Nobel Prize speculation spices up Japan's stock markets

TOKYO, Oct 3 (Reuters) - Predicting Nobel Prize winners has never been an easy business but that hasn't stopped stock market speculators in Tokyo from betting on shares that could benefit should any of the prestigious awards go to a Japanese writer or scientist.

Now that it is Nobel week - with prizes including sciences and literature being announced in Stockholm - investors have bought shares in bookstore operators and biotech firms, on hopes even the remotest link to a winner could boost their value.

The possibility that the Nobel Committee might award Akira Yoshino the prize for chemistry on Wednesday, in recognition of his contribution to the invention of lithium ion battery widely used in smart phones and computers, significantly boosted shares in Nippon Carbon, and Showa Denko

Shares of Nippon Carbon, which makes electrodes for lithium batteries, have risen 16 percent in the past week. Showa Denko, another electrode manufacturer, has risen 14 percent.

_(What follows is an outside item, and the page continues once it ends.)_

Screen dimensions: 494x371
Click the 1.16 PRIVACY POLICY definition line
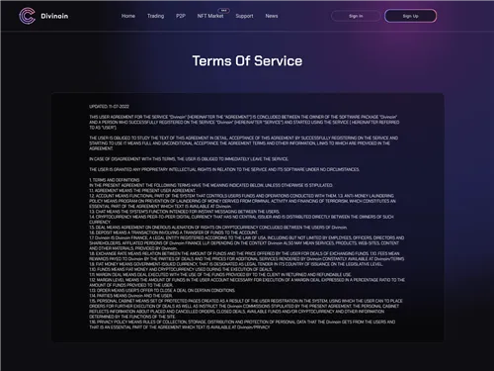pyautogui.click(x=242, y=325)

Similarly, some Japanese investors are hoping that novelist Haruki Murakami, who has been among bookmakers' favourites for the Nobel prize for literature in recent years, finally wins the award, to be announced on Thursday.

Maruzen CHI Holdings,, a bookstore chain operator, rose 1.7 percent, hitting a two-month high on Monday. It was down 0.3 percent on Tuesday.

Showing a even clearer reaction are shares of Bunkyodo , Japan's biggest bookshop chain.

In fact, since 2014 Bunkyodo shares have spiked in early October almost every year, only to drop sharply later in the month.

Bunkyodo shares held near a one-year peak on Tuesday but were down 2.2 percent in the past week.

Speculators hoping a Japanese scientist would be awarded the prize for medicine were disappointed on Monday recognised for their work. The award went to three U.S.-born scientists for their work on biological clocks.

As a consequence, Ono Pharmaceutical dropped 2.3 percent on Tuesday even as the overall market gained.

The share had experienced an unusually strong rally of 9 percent in the previous two days on hopes that Tasuku Honjo, whose study contributed to development of the firm's cancer drug Opdivo, could win a Nobel prize.

"Ono shares have been driven up for months by hopes the government may not cut price for drugs next year but in recent days there was buying to anticipate a Nobel Prize bonanza," said Tomoichiro Kubota, senior market analyst at Matsui Securities.

The drugmaker has market capitalisation of 1.5 trillion yen ($13.3 billion) and its shares are usually much less volatile with beta of less than 0.5, meaning they are more than 50 percent less volatile than the average.